Publicado 11/06/2026 12:47

Eslovênia revoga sanções contra Israel e veto à exportação de armas após a chegada de Jansa

Deixa de considerar Netanyahu e o ministro Ben Gvir como “persona non grata”

Archivo - Arquivo - 15 de março de 2022, Ucrânia, Kiev: O primeiro-ministro esloveno Janez Jansa participa de uma reunião presencial com o presidente ucraniano Volodymyr Zelensky, o primeiro-ministro polonês Mateusz Morawiecki, o vice-primeiro-ministro po
Ukraine Presidency/Ukraine Presi / DPA - Arquivo

MADRID, 11 jun. (EUROPA PRESS) -

O governo da Eslovênia revogou nesta quinta-feira as resoluções que estabeleciam medidas restritivas contra Israel, bem como o veto à exportação e ao trânsito de armas e equipamentos militares de ou através da Eslovênia com destino a Israel, em uma reviravolta na política externa do país após o retorno de Janez Jansa ao poder.

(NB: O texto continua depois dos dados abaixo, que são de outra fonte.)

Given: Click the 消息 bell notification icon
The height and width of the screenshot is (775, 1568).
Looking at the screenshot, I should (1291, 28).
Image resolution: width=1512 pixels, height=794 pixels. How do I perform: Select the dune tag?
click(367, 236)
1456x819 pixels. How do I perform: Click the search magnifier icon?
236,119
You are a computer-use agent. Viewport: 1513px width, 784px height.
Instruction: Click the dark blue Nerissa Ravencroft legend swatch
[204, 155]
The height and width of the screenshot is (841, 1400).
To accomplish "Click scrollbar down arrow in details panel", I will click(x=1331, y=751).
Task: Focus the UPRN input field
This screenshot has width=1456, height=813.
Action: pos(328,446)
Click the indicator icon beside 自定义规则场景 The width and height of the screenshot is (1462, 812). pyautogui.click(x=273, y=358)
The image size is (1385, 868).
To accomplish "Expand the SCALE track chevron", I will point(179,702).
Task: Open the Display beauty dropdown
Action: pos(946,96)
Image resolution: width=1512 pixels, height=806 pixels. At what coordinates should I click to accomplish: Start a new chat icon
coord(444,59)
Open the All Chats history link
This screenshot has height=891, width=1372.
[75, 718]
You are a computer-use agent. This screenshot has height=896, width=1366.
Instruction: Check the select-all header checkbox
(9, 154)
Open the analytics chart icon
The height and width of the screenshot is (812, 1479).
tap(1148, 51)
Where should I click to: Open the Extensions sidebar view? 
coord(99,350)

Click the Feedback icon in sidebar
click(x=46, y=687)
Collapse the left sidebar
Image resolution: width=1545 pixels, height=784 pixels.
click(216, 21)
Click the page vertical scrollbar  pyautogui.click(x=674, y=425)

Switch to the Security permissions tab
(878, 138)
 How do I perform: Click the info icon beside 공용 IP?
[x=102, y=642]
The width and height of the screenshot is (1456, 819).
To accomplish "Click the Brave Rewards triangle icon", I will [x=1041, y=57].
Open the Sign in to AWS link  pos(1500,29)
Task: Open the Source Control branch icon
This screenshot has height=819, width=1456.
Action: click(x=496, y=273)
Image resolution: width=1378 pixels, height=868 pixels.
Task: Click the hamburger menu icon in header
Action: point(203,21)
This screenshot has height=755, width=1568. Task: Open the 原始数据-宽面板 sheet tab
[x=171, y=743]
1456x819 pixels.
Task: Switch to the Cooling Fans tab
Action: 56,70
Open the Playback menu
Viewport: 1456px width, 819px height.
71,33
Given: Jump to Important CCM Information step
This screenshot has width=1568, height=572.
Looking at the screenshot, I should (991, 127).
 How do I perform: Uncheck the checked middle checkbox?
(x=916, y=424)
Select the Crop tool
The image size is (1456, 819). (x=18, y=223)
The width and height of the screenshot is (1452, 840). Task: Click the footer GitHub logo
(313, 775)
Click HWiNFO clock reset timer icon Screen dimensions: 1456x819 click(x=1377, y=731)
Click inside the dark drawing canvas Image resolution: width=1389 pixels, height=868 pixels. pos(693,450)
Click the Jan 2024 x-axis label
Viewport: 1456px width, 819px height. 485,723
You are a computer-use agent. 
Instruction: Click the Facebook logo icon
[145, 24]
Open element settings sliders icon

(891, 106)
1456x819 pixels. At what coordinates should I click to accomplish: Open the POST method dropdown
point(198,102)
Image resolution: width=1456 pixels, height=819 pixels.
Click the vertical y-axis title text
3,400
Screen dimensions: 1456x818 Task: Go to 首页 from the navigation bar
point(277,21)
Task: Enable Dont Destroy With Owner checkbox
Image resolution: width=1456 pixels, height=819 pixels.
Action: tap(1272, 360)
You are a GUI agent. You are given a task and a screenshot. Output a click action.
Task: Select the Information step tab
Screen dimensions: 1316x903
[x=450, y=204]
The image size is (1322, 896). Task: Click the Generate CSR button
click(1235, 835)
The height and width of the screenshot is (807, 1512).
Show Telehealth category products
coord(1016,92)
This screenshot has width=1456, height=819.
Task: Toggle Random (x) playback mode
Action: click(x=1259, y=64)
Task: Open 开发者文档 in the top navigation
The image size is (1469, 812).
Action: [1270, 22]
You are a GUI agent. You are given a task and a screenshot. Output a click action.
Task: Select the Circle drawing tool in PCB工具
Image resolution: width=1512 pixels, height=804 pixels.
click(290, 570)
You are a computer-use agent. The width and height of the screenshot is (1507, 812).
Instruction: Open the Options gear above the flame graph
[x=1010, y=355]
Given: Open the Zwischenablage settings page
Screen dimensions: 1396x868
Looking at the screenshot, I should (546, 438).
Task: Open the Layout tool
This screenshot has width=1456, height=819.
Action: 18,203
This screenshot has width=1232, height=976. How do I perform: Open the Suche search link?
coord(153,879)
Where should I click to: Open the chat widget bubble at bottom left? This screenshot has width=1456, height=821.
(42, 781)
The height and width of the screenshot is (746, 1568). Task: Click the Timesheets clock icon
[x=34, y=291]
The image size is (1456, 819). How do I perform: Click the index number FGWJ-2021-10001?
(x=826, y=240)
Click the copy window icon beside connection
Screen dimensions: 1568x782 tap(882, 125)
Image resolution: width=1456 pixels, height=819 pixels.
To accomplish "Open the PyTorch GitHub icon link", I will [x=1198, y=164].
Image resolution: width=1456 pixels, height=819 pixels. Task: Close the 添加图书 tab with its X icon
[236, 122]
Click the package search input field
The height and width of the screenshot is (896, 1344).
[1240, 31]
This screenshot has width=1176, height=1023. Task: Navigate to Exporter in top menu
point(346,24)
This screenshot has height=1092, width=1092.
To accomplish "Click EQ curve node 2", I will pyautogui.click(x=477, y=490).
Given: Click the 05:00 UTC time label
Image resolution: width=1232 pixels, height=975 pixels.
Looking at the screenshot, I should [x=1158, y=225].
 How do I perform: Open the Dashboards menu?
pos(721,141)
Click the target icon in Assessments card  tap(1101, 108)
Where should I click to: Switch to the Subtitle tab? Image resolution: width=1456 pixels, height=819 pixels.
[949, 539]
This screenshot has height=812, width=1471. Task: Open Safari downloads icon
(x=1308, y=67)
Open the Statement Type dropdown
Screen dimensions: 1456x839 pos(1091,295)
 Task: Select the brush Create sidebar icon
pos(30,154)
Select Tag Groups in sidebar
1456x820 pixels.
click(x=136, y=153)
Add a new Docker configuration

Em uma decisão adotada em uma das primeiras reuniões do Conselho de Ministros, a Eslovênia revoga a proibição à importação de produtos israelenses provenientes de assentamentos israelenses nos territórios palestinos ocupados, e retira o título de “persona non grata” do primeiro-ministro israelense, Benjamin Netanyahu, e do ministro da Segurança Nacional, Itamar Ben Gvir.

A decisão do governo reflete “a convicção de que a Eslovênia alcança seus interesses, valores e objetivos de política externa de maneira mais eficaz por meio do diálogo, o compromisso diplomático e a cooperação ativa, em vez de por meio de ações que limitam e fecham as possibilidades de comunicação direta", assinalaram os ministérios das Relações Exteriores e da Defesa em um comunicado divulgado pela emissora eslovena N1.

Dessa forma, eles insistiram que o Executivo de Jansa deseja implementar uma política externa que proteja os interesses nacionais vitais, combinando princípios com eficiência e contribuindo para a paz, a segurança e a estabilidade na região.

Em seus primeiros passos, o novo governo esloveno revoga medidas adotadas pelo ex-primeiro-ministro Robert Golob, uma das principais vozes na União Europeia contra as ações de Israel na Faixa de Gaza e que justificou essas sanções com base nas violações do Direito Internacional e do Direito Humanitário dos palestinos.